▶ _Records of locating words and elements_

----------

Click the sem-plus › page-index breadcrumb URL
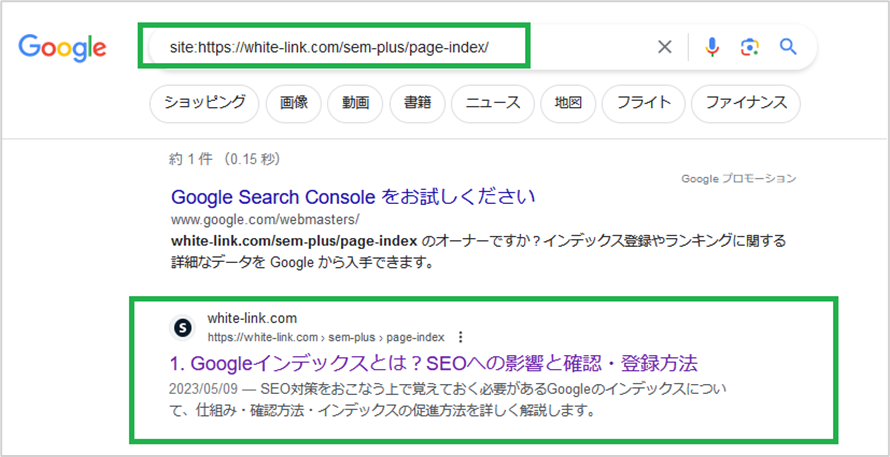890x457 pixels. coord(384,338)
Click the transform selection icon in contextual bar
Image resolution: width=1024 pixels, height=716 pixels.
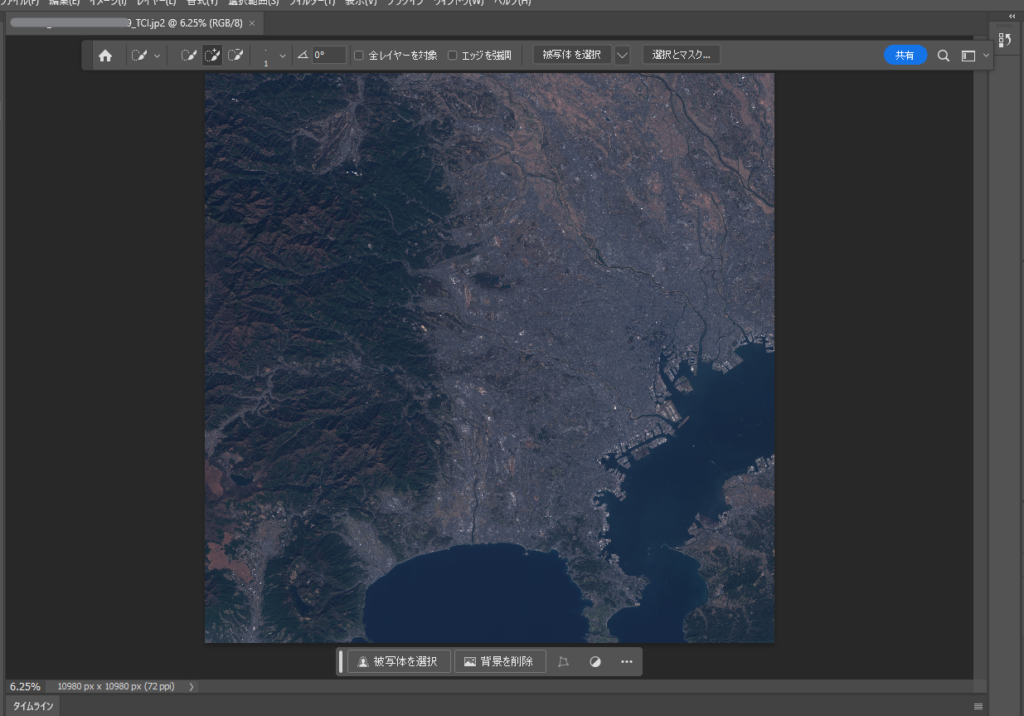click(x=564, y=662)
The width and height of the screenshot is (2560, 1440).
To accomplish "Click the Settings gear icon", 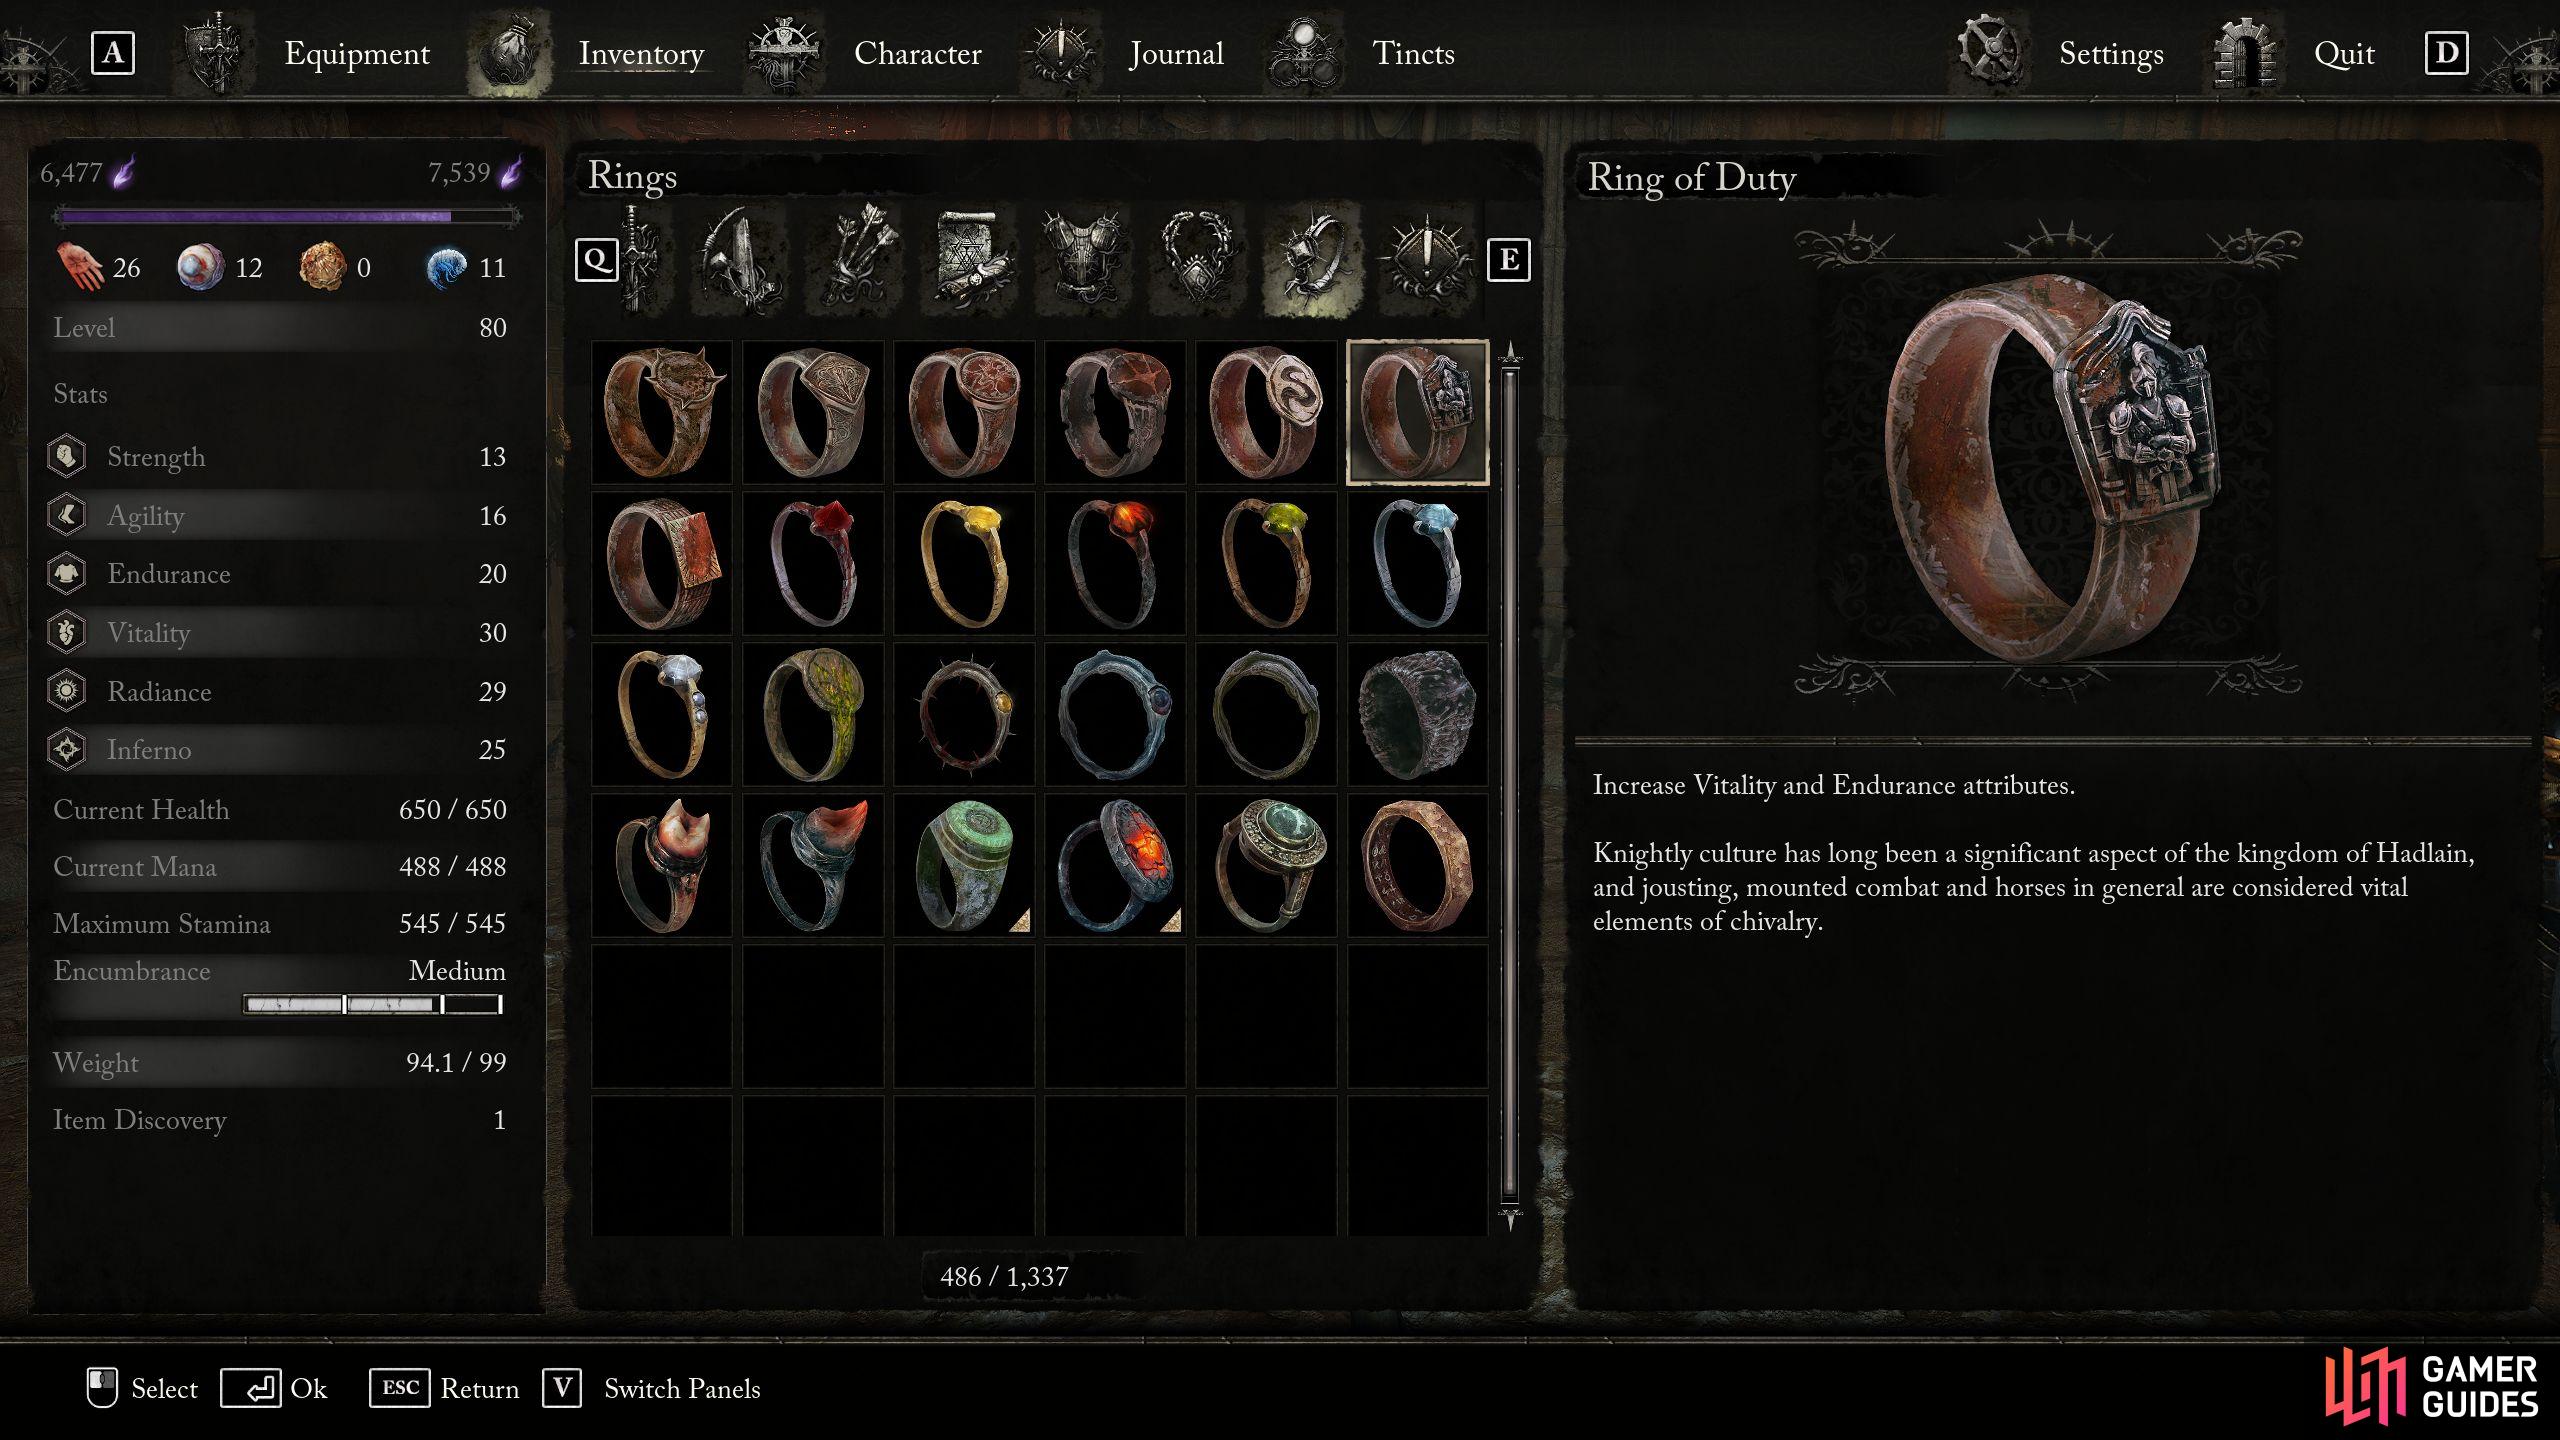I will click(1988, 50).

----------

▶ _What you need to do_
Pick out every line of the items above that contains the string "width" and copy each one in full, treating uppercase and lowercase as different.

▶ _Result_
Image resolution: width=1024 pixels, height=716 pixels.
The width and height of the screenshot is (2560, 1440).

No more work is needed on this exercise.